I was chuffed that I managed to make the cover of my book appear in 3D but when I showed this to my husband, he didn’t immediately recognise the profile of a face at the bottom of the page but thought it was a landscape. This got me thinking…
I remembered reading Monique Roffey’s The White Woman on the Green Bicycle where I was delighted by the descriptions of the mountains above the home of George and Sabine Harwood. The couple arrive in Trinidad with a couple of suitcases and Sabine’s bicycle. George is immediately captivated by the island but Sabine is isolated. She comes to see the mountains as George’s seductress and draws analogies with her own situation of being stuck:
Sabine drifted out onto the grass, staring up at the hill above the house, the hip of the green woman, a woman lying on her side, never any doubt about that. A woman trapped in the mud, half sculpted from the sticky oil-clogged bedrock, half made. She wa also stuck Half out, half in. Hip, breast, a long travelling arm. Half her face, half her bushy tangled hair.
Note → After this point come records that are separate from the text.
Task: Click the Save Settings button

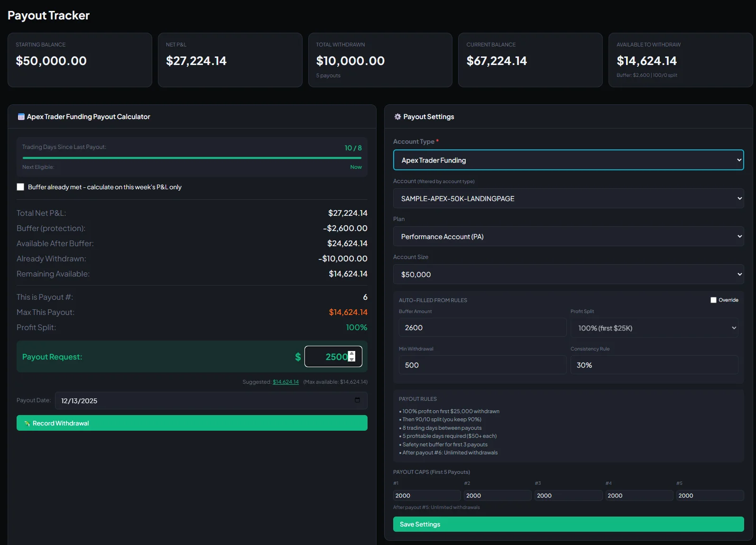Action: coord(568,524)
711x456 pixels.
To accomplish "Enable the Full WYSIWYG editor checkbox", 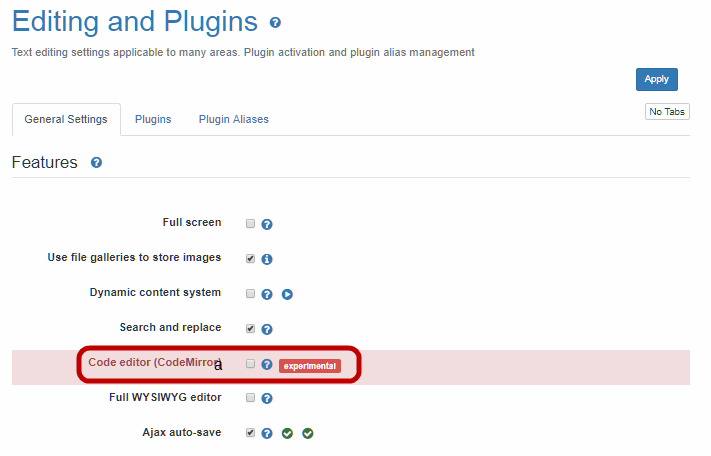I will (x=251, y=397).
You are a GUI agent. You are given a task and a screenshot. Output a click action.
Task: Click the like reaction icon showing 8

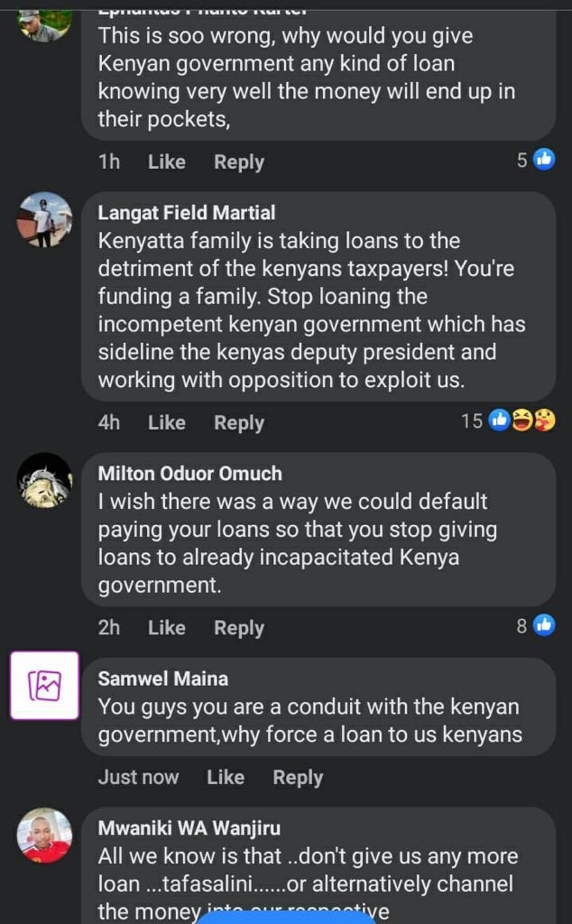coord(544,625)
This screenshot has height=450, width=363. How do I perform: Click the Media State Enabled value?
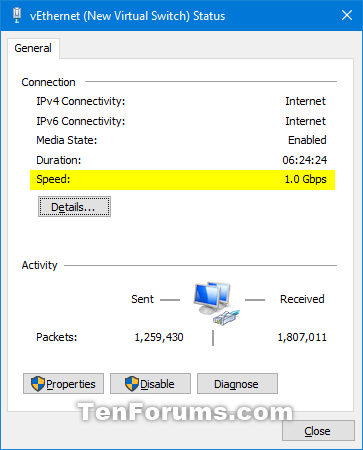click(x=307, y=140)
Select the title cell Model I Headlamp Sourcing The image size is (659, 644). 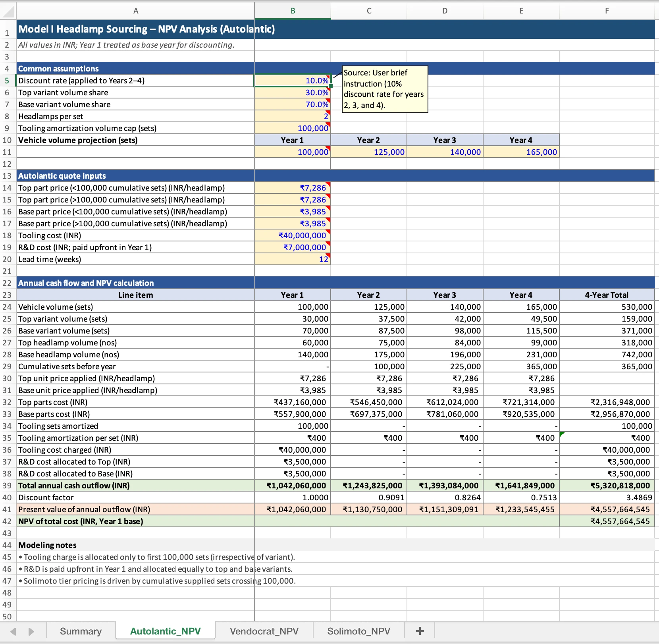135,29
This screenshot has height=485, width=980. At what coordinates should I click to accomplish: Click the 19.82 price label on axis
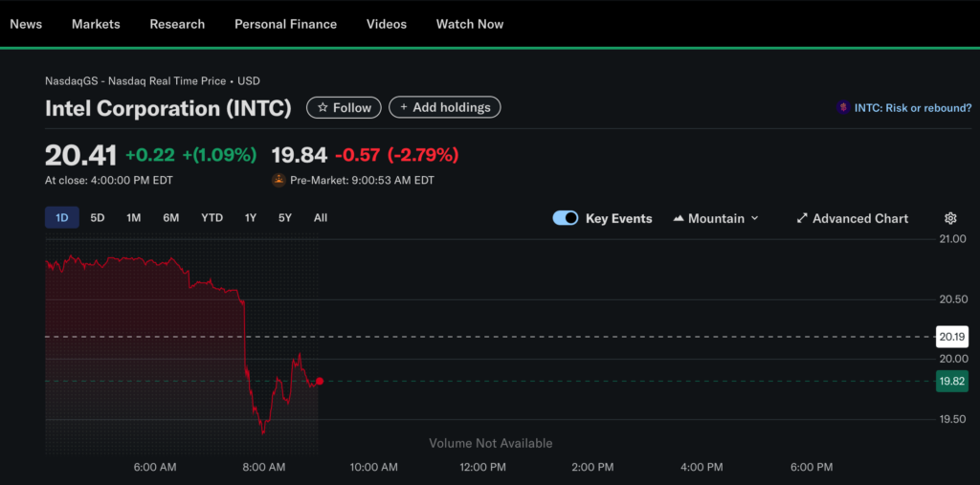click(951, 381)
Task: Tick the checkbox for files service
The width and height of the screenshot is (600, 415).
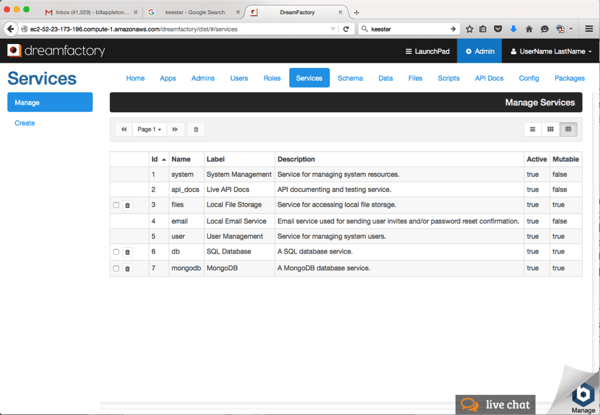Action: (x=116, y=205)
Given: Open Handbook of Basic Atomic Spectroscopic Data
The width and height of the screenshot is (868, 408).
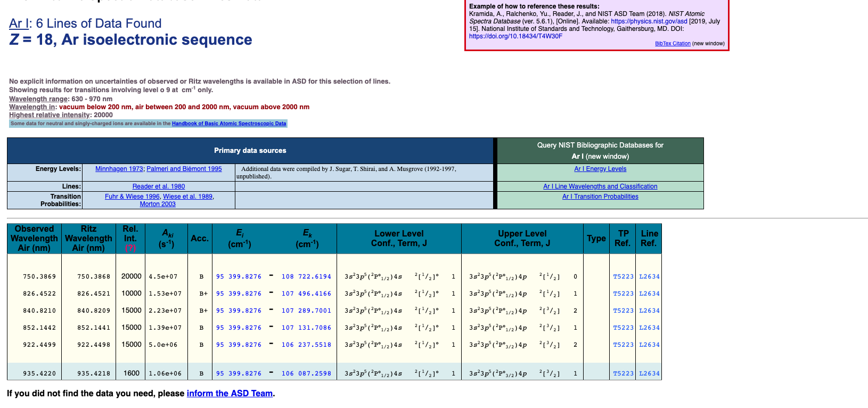Looking at the screenshot, I should point(229,124).
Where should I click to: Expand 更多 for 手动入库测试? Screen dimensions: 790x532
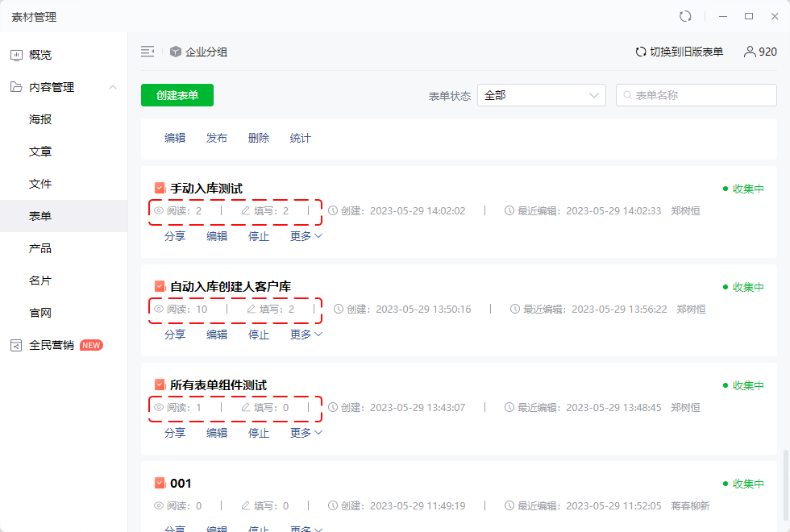pos(306,236)
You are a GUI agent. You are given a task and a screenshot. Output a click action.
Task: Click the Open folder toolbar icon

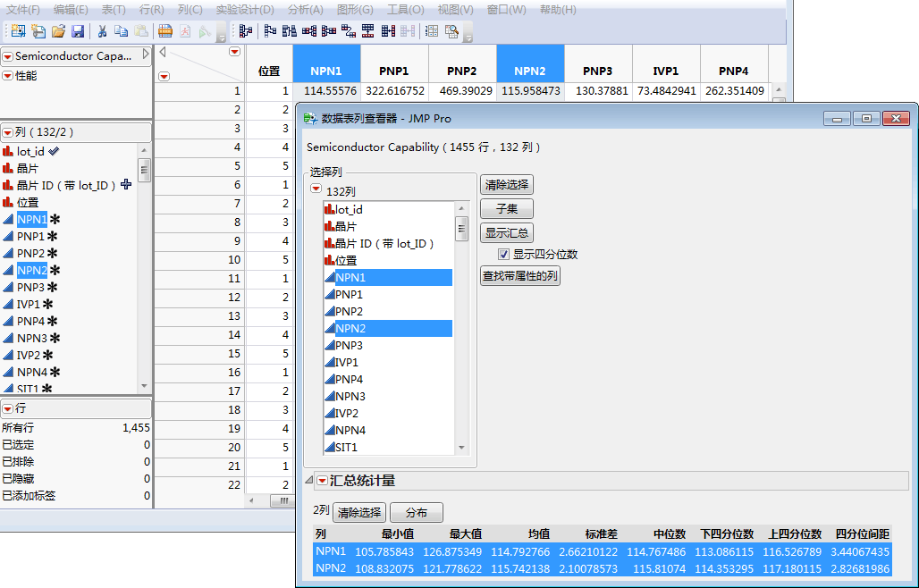coord(58,31)
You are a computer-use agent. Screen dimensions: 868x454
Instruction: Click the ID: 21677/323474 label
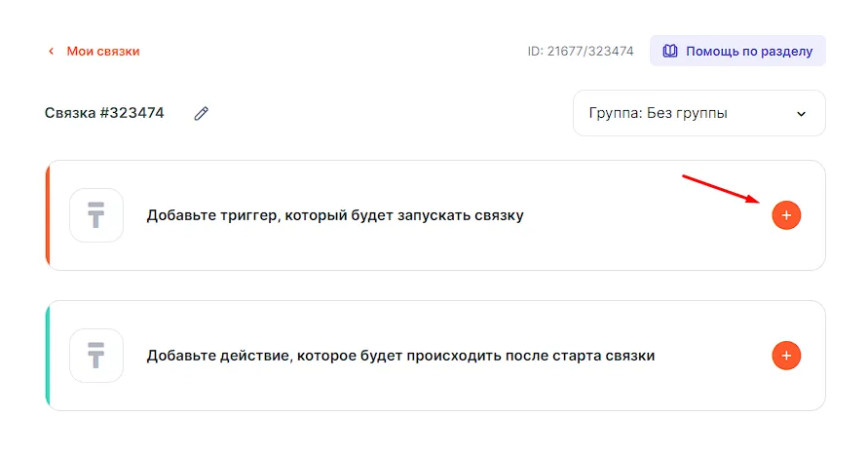click(581, 51)
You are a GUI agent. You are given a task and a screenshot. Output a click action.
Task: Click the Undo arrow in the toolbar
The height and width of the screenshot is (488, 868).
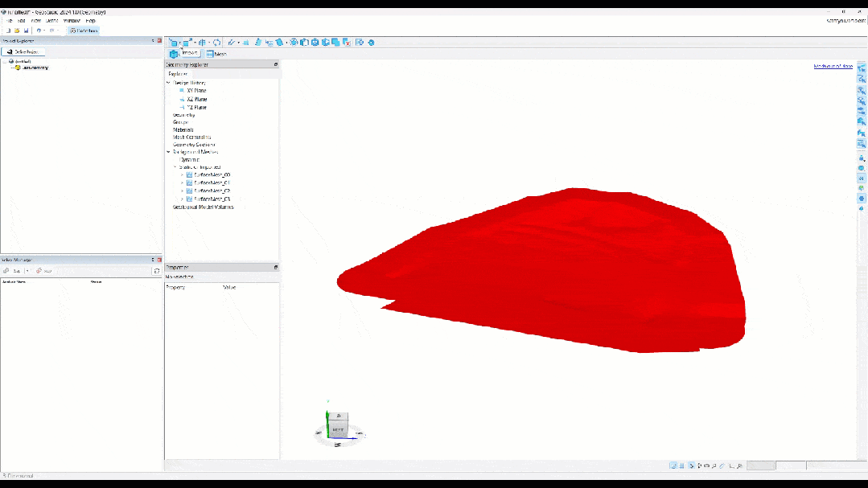tap(39, 31)
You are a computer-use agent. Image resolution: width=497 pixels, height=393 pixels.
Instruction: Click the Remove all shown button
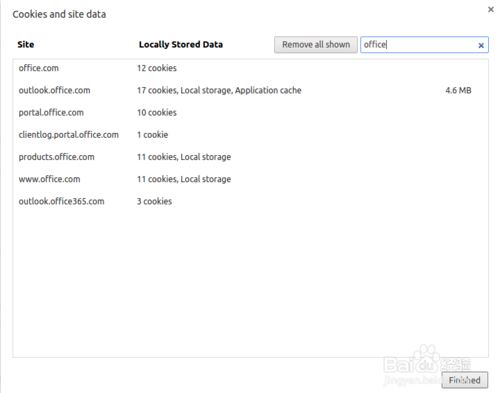[316, 45]
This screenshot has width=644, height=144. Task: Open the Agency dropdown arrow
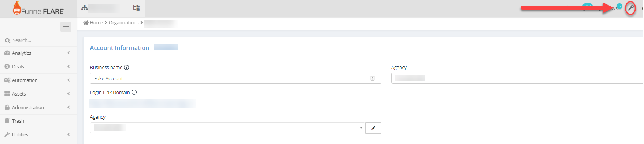click(x=361, y=128)
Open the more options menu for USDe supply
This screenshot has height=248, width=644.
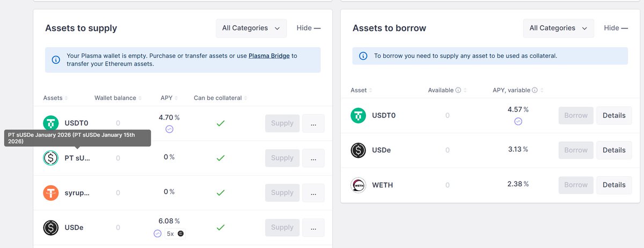[313, 228]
Usually, she slept heavily and the earth hummed with the timbre of her snores.
I love the sense of place in writing and will be delivering a workshop as part of the Sturminster Newton Literary Festival on 15 June at 2pm in the library. Further details here.
I was also chuffed to notice on the back cover of adversaries/comrades there is a face in the landscape. The illustrator Emily Young at Wordsmith_HQ must have read my mind when she designed the cover! You can find more information and reviews of the poetry pamphlet here.
The String Games will be released on 28 May but you can buy a copy now through Victorina Press.
What a lovely extract.
I like the cover images of your novels. I didn’t take the face for a landscape at first, but now the thought has been planted it’s taken root.